Dès qu'elle l'entendit étaler ses affaires sur le bureau, Na Na tendit le bras pour mettre en route son appareil enregistreur.

— Bien, débuta-t-il aussitôt. Vous avez passé les derniers tests et nous arrivons bientôt au terme de cette deuxième année de formation. Avec l'avènement de l'hiver s'achève votre cycle théorique. Mais avant que je ne vous parle de l'année prochaine, j'aimerais revenir sur notre cours précédent à propos des normes de confidentialité. L'un d'entre vous peut-il me rappeler de quelle façon doit être traité un courrier en fonction de son numéro d'attribution ?

Alfred, un camarade relativement discret, mais extrêmement talentueux aux yeux de Na Na, fut le premier à lever la main. Il récita le cours à la virgule près, sans s'essouffler :

— Le numéro d'attribution affecte le courrier aux différents niveaux de sensibilité. Les lettres ou les colis les moins urgents sont de classe 6 ou 5, en fonction du délai requis pour sa livraison. Ils sont généralement d'ordre privé et remis par des hauts fonctionnaires pour leur correspondance urgente ou impérieuse. La classe 4 est réservée à la communication des pouvoirs publics, des circonscriptions territoriales dans le cas de certains pays étrangers ou des autorités. La classe 3, quant à elle, nécessite une escorte de plusieurs coursiers équipés en conséquence. Elle assure le transport des prisonniers, des donations aux pays étrangers, des accords entre États et de tout ce qui peut concerner le maintien des relations internationales. La correspondance de la Reine est catégorisée dans la classe 2 et assurée par les cavaliers royaux. Quant à la classe 1, nous n'en aurons sans doute jamais besoin.

— Et pourquoi donc ?

— Parce qu'elle est réservée à la communication de guerre et n'a encore jamais été d'usage, Monsieur.
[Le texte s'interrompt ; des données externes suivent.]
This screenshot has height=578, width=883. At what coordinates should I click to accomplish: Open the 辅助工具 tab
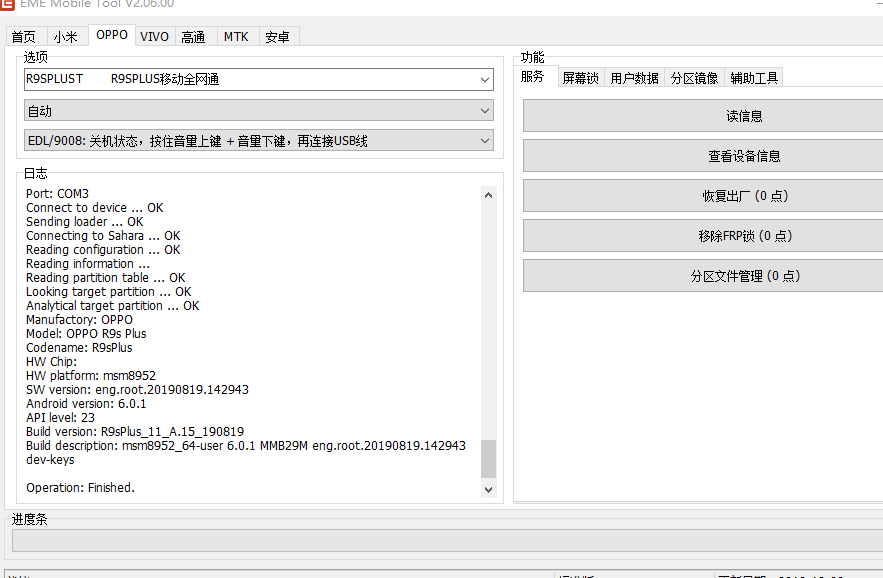(754, 78)
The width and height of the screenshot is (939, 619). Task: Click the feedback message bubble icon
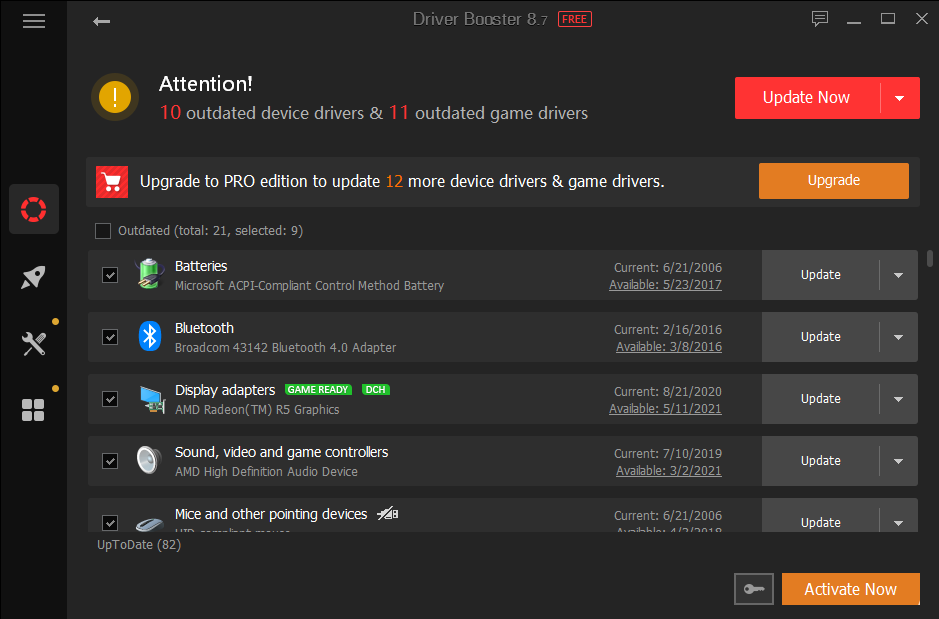[820, 18]
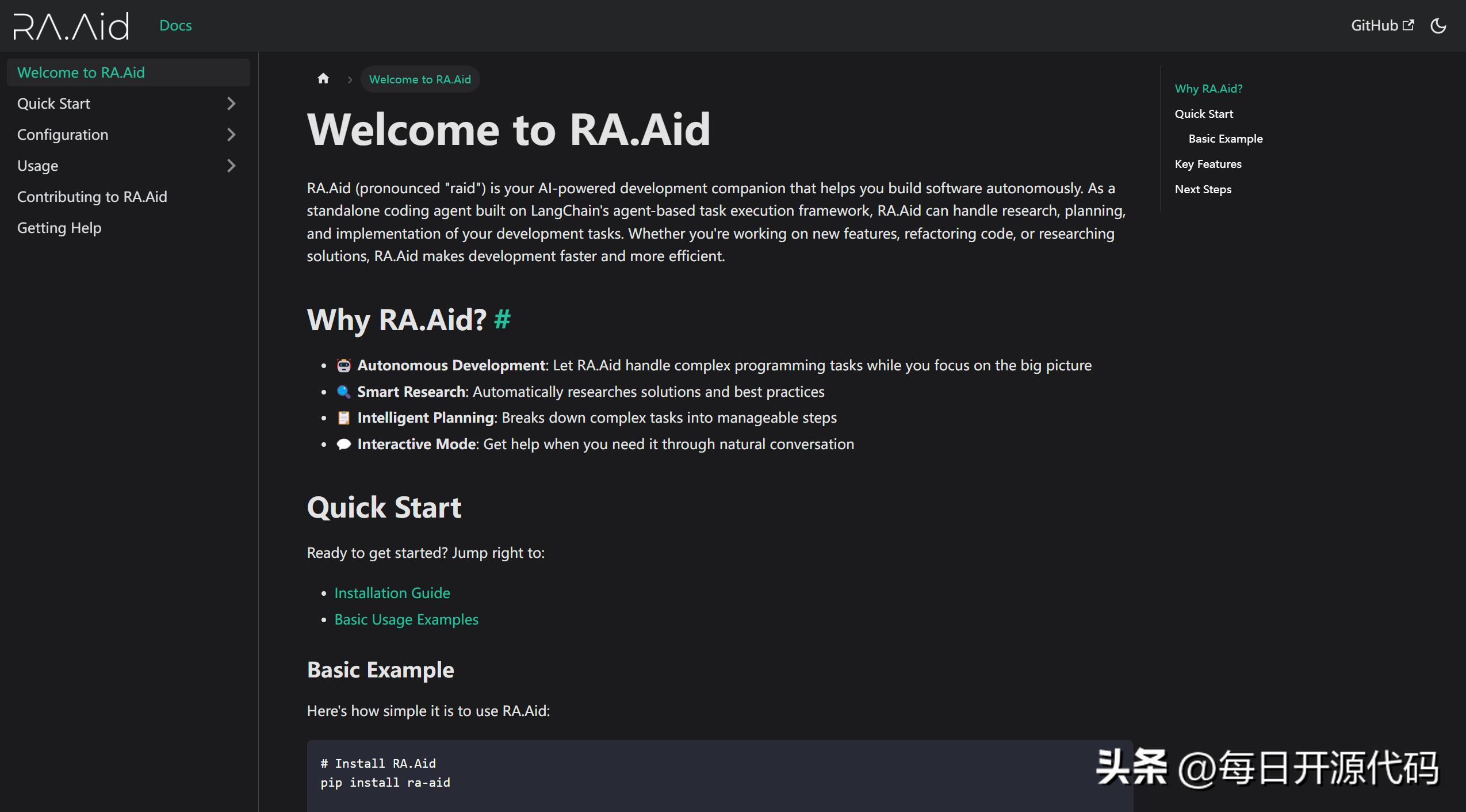Viewport: 1466px width, 812px height.
Task: Open the Getting Help sidebar page
Action: tap(59, 228)
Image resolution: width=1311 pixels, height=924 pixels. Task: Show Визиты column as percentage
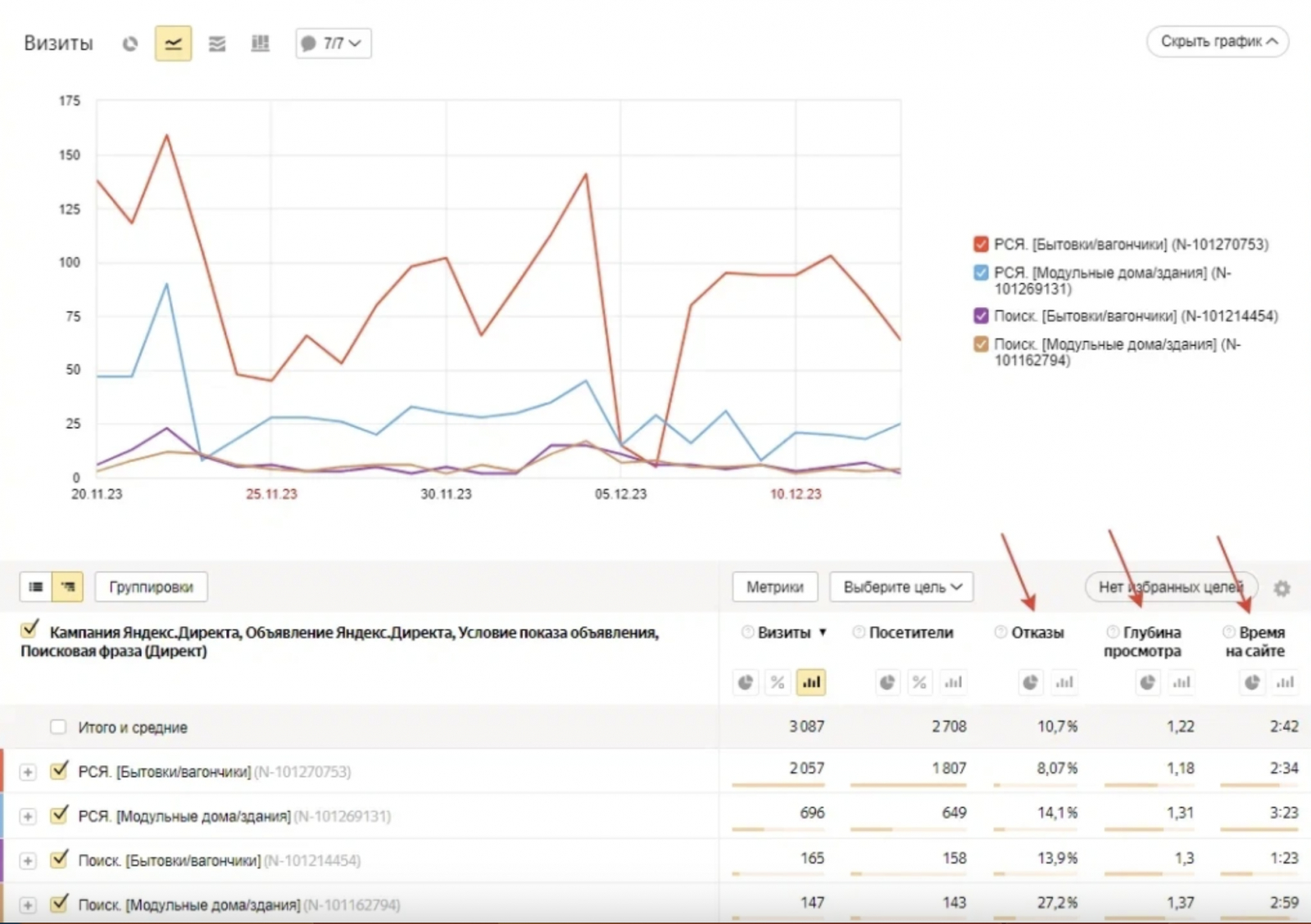point(778,682)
L'enseignant était en train d'approuver lorsqu'une longue plainte gronda depuis l'extérieur. Un murmure chaotique monta dans la pièce, mais les discussions n'avaient plus rien à voir avec l'interrogation orale.
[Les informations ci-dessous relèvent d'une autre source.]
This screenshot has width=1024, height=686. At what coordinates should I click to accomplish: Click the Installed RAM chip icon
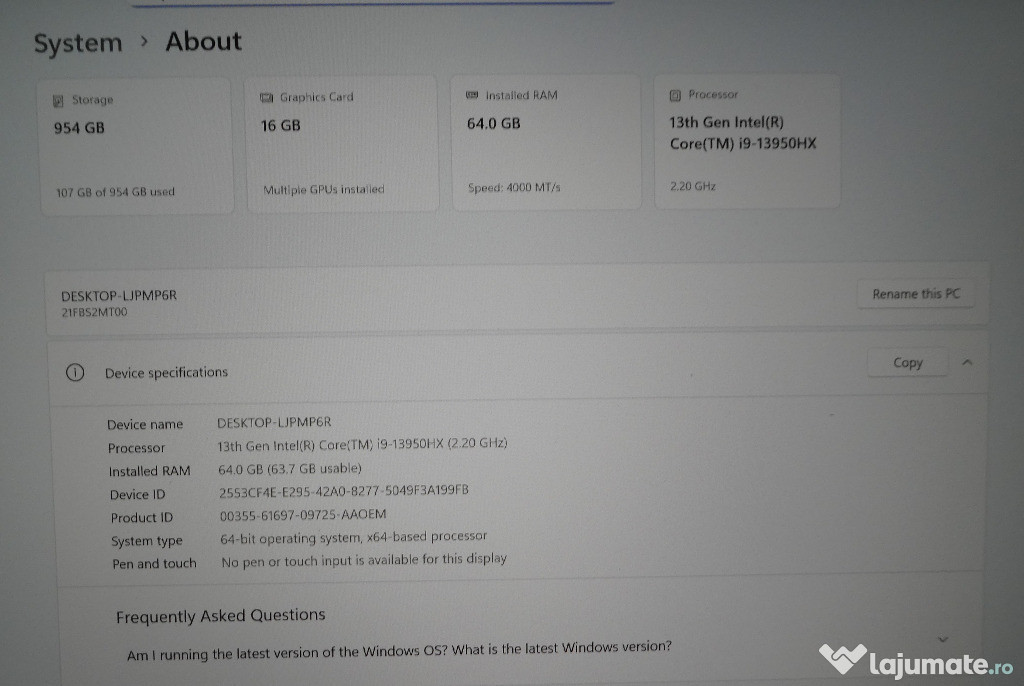coord(472,95)
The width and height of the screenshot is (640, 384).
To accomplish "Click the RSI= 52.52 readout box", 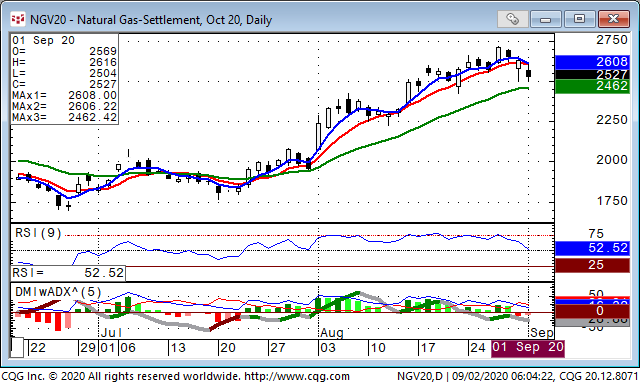I will point(68,273).
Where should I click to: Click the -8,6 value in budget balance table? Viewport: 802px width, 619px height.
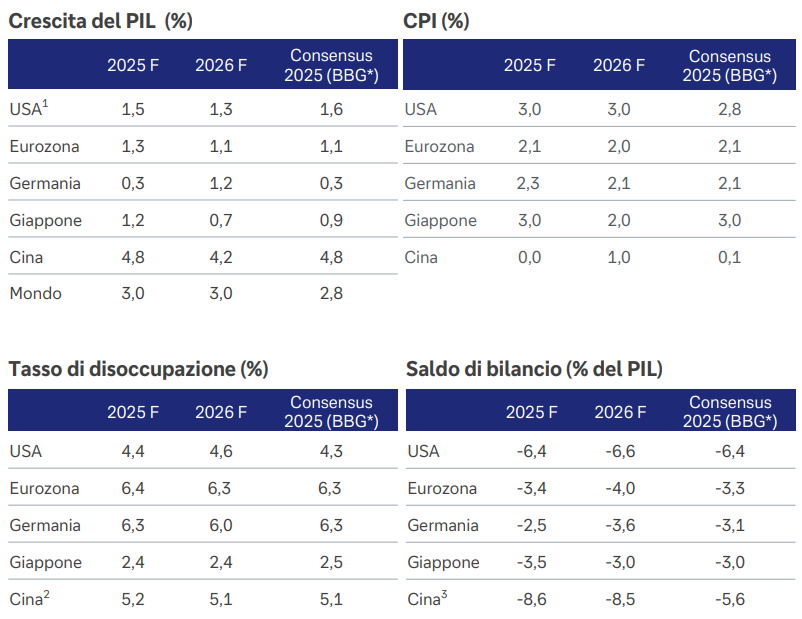point(531,599)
Toutes les chaises grincèrent à l'unisson. Ils se bousculaient pour être les premiers à se coller aux fenêtres qui donnaient sur l'immense cour de l'établissement. Le dos appuyé contre son dossier, Na Na ravala une salive épaisse et attendit.

— Il est là ! hurla Martyns, à l'autre bout de la salle. Ton oncle est en train de le conduire à l'enclos, Na Na !
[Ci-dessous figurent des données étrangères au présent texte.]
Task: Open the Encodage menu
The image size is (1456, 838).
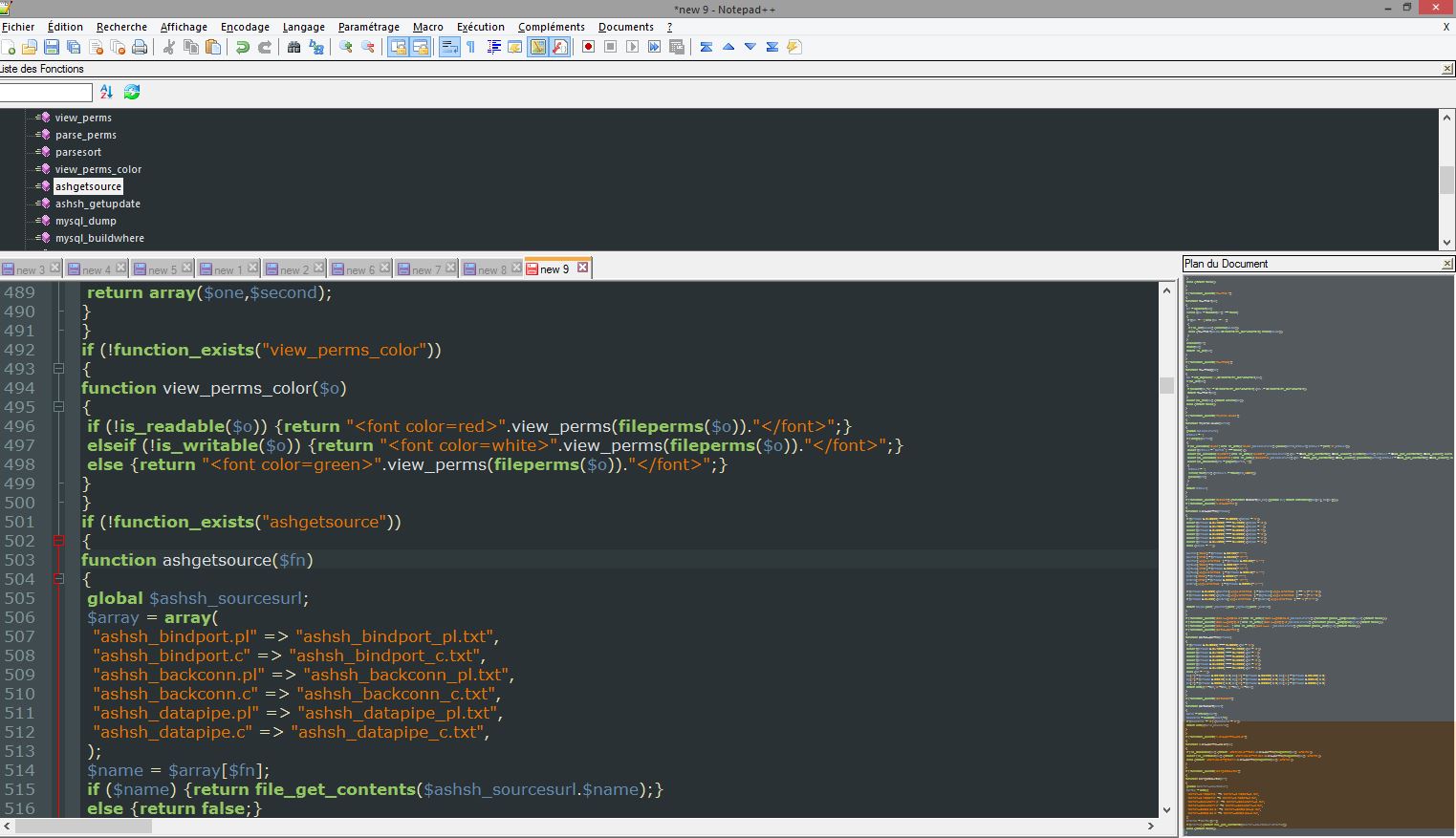Action: click(x=245, y=27)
— Il est recouvert de blessures, renchérit un autre. Il n'a pas l'air de marcher très bien non plus...

— Vous pensez qu'on va le garder longtemps ?

Un petit rire se fit entendre près d'elle. Lucy était également restée à sa place. Les dragons l'avaient toujours terrifiée.

— Pour une fois que nous en recevons un, il boite, lâcha-elle avec moquerie. Il est parfait pour toi, Na Na. Entre estropiés, vous devriez bien vous entendre.